En La sal de la vida, todos los dramas del ser humano se plantean, pero con poesía. Y se resuelven con realismo teñido de poesía. No existen soluciones increíbles a los problemas, que de tan heroicas se volverían imposibles por inhumanas. Nuestro héroe es un hombre de carne y hueso, igual que nosotros. Le pasan las mismas cosas que al resto de los mortales y las encara y resuelve (lo que está en sus manos, claro) con lo mejor que tiene en su interior (su exquisita esencia), algo que no siempre hacemos todos los mortales.
A pesar que la historia podría centrarse únicamente en un personaje (Fenis), La sal de la vida nos presenta en cada uno de los otros, alguna característica humana (de las buenas y de las otras).
La sal de la vida nos muestra las pequeñas-grandes tragedias humanas envueltas en un clima mágico que, ojalá, más películas pudiesen lograr. Y nosotros, los espectadores, nos vamos del cine con nuestro interior bien revuelto, pero sin haber sido violentados. Habrá quién concluya que la vida no siempre da dos oportunidades y que, por eso, hay que subirse al tren la primera vez que pase por nuestro andén. Otros pensarán que a pesar que el galán no llegó a tiempo, fue quién mas se enriqueció al haber sido capaz de descubrir la esencia de todas las cosas. Otros, que la entonces niña de sus ojos no era merecedora de tan inmenso amor. Otros, que los gobiernos determinan (y cuánto) las vidas de las personas. Otros, recordarán cien veces al niño escapándose en tren a Estambul, y lagrimearán al sentir cómo, lamentablemente, los adultos obligan (obligamos) a apagar la lucecita que tienen los niños (que tuvimos de niños, que tienen nuestros hijos). Otros, no olvidarán al padre del galán, un personaje sin desperdicio, enfrentado a ser deportado y a la cruel y mezquina encrucijada de arrastrar al exilio a su esposa e hijo o convertirse en musulmán. Otros, no podrán entender al abuelo, que a pesar del intenso vínculo con su nieto, nunca fue a visitarlo a Atenas. O no entenderán al galán de mi amiga, que ni de joven ni de adulto fue a visitar a su abuelo a Estambul. O al tío del galán, que nadie imaginaría que aceptase un matrimonio por conveniencia…
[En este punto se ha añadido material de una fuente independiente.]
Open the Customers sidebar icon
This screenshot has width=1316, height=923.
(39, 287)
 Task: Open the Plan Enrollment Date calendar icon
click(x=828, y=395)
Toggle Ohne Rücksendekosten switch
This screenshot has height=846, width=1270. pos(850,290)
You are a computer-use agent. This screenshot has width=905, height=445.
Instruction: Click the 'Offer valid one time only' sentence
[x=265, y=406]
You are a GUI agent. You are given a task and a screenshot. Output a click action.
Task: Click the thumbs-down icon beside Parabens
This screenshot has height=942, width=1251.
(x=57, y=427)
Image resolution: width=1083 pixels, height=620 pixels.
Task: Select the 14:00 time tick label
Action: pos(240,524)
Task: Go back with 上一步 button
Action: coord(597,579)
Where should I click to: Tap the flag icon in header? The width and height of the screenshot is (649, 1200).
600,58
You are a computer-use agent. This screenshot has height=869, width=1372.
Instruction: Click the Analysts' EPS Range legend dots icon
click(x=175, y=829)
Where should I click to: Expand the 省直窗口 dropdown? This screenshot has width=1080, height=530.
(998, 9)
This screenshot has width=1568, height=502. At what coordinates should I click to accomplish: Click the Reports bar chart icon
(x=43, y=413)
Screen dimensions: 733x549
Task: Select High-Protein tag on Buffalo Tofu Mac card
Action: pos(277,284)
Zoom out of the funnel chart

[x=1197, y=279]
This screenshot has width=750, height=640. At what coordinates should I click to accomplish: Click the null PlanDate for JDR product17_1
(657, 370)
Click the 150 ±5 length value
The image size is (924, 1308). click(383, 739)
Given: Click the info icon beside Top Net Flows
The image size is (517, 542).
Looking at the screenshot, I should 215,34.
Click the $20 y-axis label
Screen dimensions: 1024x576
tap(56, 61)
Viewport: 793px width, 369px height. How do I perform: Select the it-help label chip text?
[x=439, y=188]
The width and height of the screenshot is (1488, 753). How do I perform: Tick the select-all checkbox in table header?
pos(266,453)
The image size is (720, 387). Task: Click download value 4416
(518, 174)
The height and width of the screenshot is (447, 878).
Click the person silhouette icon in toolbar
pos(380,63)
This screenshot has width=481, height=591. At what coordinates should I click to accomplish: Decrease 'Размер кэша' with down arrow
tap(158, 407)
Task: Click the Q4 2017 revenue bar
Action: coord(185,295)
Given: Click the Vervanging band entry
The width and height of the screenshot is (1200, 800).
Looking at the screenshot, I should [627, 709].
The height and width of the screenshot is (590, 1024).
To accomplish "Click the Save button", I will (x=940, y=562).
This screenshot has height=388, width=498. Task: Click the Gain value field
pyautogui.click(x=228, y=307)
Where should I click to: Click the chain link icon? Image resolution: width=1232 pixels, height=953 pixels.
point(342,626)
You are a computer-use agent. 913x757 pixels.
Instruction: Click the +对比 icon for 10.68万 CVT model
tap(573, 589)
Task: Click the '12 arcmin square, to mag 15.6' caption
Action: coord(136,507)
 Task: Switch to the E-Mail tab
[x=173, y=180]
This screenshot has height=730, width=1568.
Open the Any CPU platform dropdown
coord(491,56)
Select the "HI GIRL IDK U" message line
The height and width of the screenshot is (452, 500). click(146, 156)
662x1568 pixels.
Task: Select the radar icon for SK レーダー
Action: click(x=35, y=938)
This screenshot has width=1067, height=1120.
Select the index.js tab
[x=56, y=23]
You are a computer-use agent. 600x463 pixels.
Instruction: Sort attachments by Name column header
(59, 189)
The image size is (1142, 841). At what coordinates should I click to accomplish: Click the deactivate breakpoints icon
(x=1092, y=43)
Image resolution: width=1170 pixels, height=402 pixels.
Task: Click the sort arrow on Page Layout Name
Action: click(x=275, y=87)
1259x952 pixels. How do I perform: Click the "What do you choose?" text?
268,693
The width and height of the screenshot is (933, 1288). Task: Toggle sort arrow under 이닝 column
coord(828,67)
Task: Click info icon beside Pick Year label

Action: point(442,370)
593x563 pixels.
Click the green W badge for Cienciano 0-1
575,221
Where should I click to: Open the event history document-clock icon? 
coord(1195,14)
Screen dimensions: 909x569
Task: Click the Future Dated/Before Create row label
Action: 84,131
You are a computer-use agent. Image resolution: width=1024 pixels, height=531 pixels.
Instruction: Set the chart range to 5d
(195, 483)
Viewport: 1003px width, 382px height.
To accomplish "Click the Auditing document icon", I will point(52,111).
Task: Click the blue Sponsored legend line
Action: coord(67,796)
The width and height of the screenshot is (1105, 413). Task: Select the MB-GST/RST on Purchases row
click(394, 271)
Ayer fui al cine con mi amiga, intentando reparar el entuerto de haberla dejado esperando, una semana atrás, en la puerta de otra sala de cine. Mi amiga salió enamorada del galán. Ella y yo, enamoradas de la película. Y de la vida, que sigue siendo bella a pesar de todas y cada una de las pequeñas grandes tragedias cotidianas. Sobre todo, cuando dimensionamos nuestras existencias a través de una lupa tan mágica como la que lograda en La sal de la vida. Este es el cine que quiero. De modo que si quieren reparar un error cometido con algún ser querido, no lo duden, invítenlo a ver La sal de la vida. Después de disfrutar semejante exquisitez, habrán recordado, a través de su poesía, lo esencial de la vida. Ojalá que nunca se nos olvide.